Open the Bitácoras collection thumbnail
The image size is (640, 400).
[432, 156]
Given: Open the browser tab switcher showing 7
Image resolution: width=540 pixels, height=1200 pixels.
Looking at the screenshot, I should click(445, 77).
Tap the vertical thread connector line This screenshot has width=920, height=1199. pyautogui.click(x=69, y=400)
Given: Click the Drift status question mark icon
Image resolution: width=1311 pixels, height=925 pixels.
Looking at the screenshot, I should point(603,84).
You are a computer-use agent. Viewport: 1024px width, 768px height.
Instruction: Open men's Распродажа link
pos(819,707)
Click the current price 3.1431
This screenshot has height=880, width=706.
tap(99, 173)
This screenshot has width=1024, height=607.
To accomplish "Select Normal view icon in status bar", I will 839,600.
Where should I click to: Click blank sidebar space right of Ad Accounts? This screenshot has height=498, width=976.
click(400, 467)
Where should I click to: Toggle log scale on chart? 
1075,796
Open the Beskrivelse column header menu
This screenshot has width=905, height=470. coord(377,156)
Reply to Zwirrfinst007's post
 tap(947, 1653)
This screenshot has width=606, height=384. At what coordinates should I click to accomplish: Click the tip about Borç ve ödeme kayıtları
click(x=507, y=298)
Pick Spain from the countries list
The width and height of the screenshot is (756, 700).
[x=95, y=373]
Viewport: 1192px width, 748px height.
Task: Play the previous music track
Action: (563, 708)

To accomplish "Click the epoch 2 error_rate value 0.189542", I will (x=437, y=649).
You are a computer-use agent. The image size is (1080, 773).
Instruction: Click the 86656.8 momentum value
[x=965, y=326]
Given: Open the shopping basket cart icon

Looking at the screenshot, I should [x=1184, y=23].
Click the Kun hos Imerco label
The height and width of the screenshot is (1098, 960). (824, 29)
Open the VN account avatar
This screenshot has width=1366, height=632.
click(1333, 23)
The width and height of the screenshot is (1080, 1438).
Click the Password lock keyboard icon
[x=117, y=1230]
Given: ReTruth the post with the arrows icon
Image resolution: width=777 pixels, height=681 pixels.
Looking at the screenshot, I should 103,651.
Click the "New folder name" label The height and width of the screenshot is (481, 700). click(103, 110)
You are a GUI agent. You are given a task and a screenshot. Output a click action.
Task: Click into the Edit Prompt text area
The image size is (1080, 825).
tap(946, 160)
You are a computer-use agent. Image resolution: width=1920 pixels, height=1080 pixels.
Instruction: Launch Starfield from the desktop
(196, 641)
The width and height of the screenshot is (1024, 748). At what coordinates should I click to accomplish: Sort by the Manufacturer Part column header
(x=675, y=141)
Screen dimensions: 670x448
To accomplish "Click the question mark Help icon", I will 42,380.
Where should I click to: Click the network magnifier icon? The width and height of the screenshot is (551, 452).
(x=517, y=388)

++++++++++

WHAT TO PRODUCE » Going through the data, count each line where the word "computer" appears, and state only the total.

SOLUTION FOR THIS PROBLEM » 3